Section 77(1) of the 1991 Constitution provides that a Member of Parliament shall vacate his seat if “he ceases to be a member of the political party under whose symbol he was elected.” This clause is not vague. It does not require a membership card, a registration form, or a formal ceremony. The Constitution looks at allegiance, not paperwork. A public declaration of joining another political party is constitutionally sufficient to trigger the loss of a parliamentary seat. The framers of the Constitution inserted this provision to prevent political manipulation,
opportunistic cross‑carpeting, destabilization of party structures, and the erosion of voter trust. Once allegiance shifts, the seat is vacated by operation of law, not by negotiation.
Political parties are not voluntary clubs, they are constitutional institutions. The APC Constitution, like all party constitutions, requires exclusive loyalty, adherence to party discipline, respect for party leadership, and prohibition of membership in or allegiance to another political party. A public declaration of joining another party constitutes a breach of party discipline, a violation of the party oath, and an automatic forfeiture of membership standing. No party can maintain unity, integrity, or credibility if its elected representatives openly align themselves with rival political organizations while still holding seats under its symbol.
Under the Proportional Representation (PR) system, a vacated seat is not subject to a by‑election. It is filled by the next eligible candidate on the party list. This mechanism protects the sovereignty of the voters, the integrity of the party list, and the stability of Parliament. It ensures that no individual can undermine the collective mandate of the party or manipulate the system for personal advantage.
When an elected representative publicly aligns with another political party while holding a seat under a different party’s symbol, the consequences are not merely legal, they are civic and moral.
Such conduct destabilizes party unity, undermines democratic accountability, misleads the electorate, weakens institutional trust, and erodes the ethical foundation of public service. Democracy cannot thrive where political actors treat constitutional mandates as optional or negotiable.

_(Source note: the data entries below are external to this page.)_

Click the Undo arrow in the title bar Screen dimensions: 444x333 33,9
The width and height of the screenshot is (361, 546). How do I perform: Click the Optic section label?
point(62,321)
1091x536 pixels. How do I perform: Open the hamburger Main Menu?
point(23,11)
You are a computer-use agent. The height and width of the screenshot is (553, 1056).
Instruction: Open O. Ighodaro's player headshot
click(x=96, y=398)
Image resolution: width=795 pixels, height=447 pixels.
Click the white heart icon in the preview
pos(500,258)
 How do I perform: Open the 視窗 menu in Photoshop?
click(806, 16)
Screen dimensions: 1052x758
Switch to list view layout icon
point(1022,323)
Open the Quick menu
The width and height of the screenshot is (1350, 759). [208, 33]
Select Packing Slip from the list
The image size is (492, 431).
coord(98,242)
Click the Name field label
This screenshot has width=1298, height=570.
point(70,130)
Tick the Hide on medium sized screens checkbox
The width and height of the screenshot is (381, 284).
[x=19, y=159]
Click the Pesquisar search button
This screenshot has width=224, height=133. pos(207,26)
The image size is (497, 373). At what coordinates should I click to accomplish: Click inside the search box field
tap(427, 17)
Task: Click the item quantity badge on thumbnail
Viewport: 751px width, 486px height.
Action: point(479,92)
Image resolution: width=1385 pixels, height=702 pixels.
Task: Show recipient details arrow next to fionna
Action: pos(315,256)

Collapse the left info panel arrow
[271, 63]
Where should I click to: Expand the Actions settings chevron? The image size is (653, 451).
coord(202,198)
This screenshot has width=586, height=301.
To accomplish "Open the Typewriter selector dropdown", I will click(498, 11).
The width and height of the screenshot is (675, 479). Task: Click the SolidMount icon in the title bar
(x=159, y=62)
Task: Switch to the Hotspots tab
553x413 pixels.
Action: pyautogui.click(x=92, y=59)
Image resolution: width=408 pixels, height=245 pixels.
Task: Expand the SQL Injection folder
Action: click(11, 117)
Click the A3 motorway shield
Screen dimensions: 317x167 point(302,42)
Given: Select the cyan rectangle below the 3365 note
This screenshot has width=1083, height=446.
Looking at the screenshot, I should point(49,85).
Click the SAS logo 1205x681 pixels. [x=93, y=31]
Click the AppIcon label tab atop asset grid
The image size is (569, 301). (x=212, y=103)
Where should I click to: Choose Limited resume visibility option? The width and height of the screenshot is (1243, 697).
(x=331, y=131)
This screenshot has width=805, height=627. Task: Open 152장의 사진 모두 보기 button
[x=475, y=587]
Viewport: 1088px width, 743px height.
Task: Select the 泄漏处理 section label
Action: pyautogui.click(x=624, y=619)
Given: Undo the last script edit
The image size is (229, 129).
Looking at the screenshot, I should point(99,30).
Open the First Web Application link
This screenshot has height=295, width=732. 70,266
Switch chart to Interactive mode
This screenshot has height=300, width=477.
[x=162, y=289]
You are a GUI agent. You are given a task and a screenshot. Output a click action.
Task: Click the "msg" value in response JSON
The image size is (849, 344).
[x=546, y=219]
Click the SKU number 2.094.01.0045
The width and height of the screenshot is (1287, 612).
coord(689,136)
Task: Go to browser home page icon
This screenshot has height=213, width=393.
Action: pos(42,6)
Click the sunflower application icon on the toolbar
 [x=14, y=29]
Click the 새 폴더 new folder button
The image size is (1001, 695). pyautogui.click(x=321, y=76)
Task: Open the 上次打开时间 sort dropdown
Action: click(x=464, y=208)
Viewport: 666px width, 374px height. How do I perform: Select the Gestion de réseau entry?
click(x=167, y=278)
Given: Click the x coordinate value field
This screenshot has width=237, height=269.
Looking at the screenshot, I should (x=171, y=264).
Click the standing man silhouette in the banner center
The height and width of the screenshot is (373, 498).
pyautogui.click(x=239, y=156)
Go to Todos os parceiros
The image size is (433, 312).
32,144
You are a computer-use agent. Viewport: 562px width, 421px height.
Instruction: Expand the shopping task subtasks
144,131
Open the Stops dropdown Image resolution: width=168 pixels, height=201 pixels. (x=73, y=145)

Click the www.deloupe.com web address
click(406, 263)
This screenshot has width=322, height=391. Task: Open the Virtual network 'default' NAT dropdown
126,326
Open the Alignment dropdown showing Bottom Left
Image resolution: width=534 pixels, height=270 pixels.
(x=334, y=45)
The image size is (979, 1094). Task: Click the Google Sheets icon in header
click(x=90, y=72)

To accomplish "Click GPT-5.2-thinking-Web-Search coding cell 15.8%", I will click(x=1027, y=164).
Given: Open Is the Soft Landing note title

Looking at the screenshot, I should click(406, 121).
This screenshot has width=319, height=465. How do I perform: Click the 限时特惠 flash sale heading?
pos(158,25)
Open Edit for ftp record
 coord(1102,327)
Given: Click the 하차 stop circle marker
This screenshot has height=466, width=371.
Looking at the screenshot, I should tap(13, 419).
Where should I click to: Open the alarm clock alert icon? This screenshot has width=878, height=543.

For Sierra Leone’s democracy to remain credible, political parties must enforce their own constitutions with firmness and fairness. The national Constitution must remain the supreme guide. When a seat is vacated by defection, the lawful and democratic response is clear. The party must activate the constitutional process for replacement by the next candidate on its list. This is not punishment. It is not political retaliation. It is the enforcement of constitutional order.
Sierra Leone’s democracy is strongest when its institutions, Parliament, political parties, and the Constitution, operate with discipline, clarity, and integrity. Defection without consequence is not democracy, it is disorder. Upholding the Constitution is not optional, it is the duty of every political actor and every political party. The future of democratic governance depends on the courage to enforce the rules that protect the people’s mandate.